Each field contains a tiny hole.
"This opening measures approximately one micrometer in diameter, which is about a hundredth of a hair," Fertig explains. "First you drip a droplet of this cellular solution on the chip. Then you vacuum a cell into the opening of the chip via negative pressure."
Depending on whether the ion channels of the cell membrane are open or closed at this moment, electricity flows through the hole. If so, the robot adds an active substance. There is a chance of electricity flow if the ion channels react. A computer detects and analyzes the change.
Detailed analysis
The impact of the drug developers' process even goes further. "I can vary the voltage to change the cell's condition, to stimulate the ion channels with a certain rhythm," Fertig says. "I can simulate every situation a human body is exposed to."
Together with two colleagues from university, Fertig founded his own company, NANION, in 2002.
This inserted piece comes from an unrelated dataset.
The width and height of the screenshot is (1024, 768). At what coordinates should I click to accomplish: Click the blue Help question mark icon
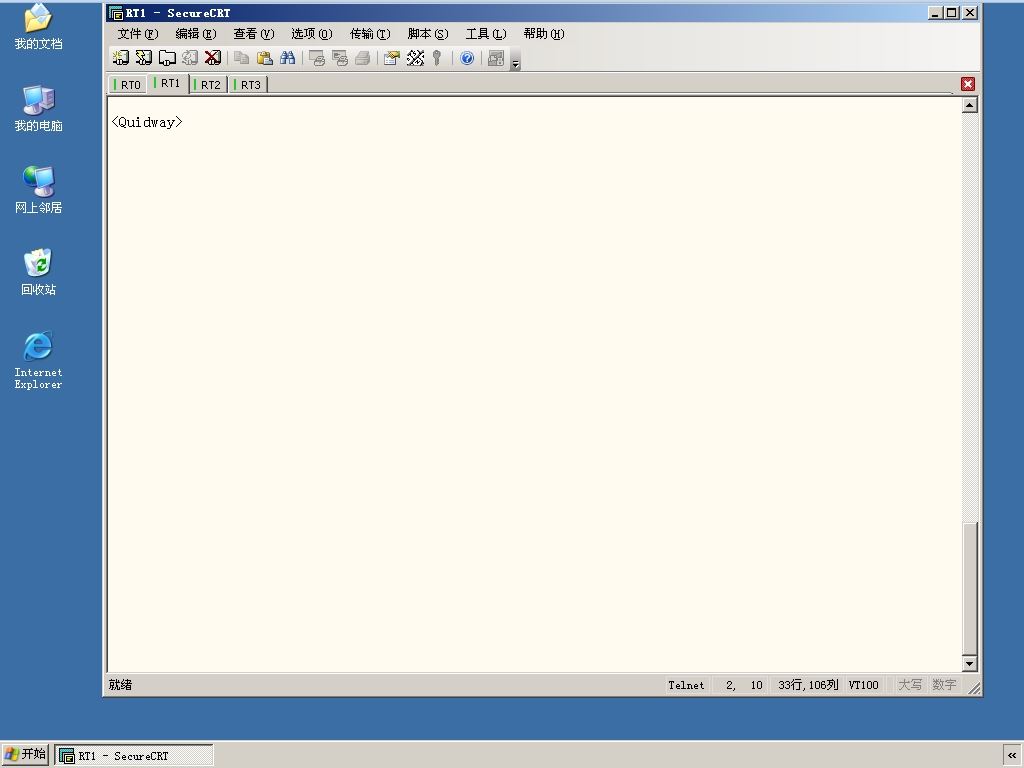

Michael George was the first to join, and a year later the physician Andrea Brüggemann joined. The development started with robots which were only able to examine one cell. Later the number of cells increased from four, to eight, to 96 cells.
Standardized containers
However, the method only became a success in 2013 with the development of the chip for 384 cells. This chip perfectly fits the standard of pipette-robots used in the pharmaceutical industry and in research facilities.
"It was quite a rapid development. It only took six months from the idea to the first machine," the biophysicist Michael George remembers. "The modules enable us to produce many machines in a simple way. We don't have to produce huge robots ourselves. We take our module to the customer instead, whereas the pipette-robots are constructed by another company."
Before the first machine was shipped in 2013, there was a lot of demand. In the meantime, almost every huge pharmaceutical company and research facility all over the world runs a machine made by the company.
University's pioneering spirit
Aside from their achievement, George also puts the success of the young company down to time spent at the Ludwig Maximilian University in Munich. Niels Fertig and Michael George wrote their PHDs there.
The University supported the young entrepreneurs with rooms and a part-time position.
"Of course, Niels has been the most important factor. He really wanted this. But we had role-models at the Center for Nanoscience as well," says George. "This showed us that it is indeed possible."
And a pioneering spirit is important for scientists to develop ideas.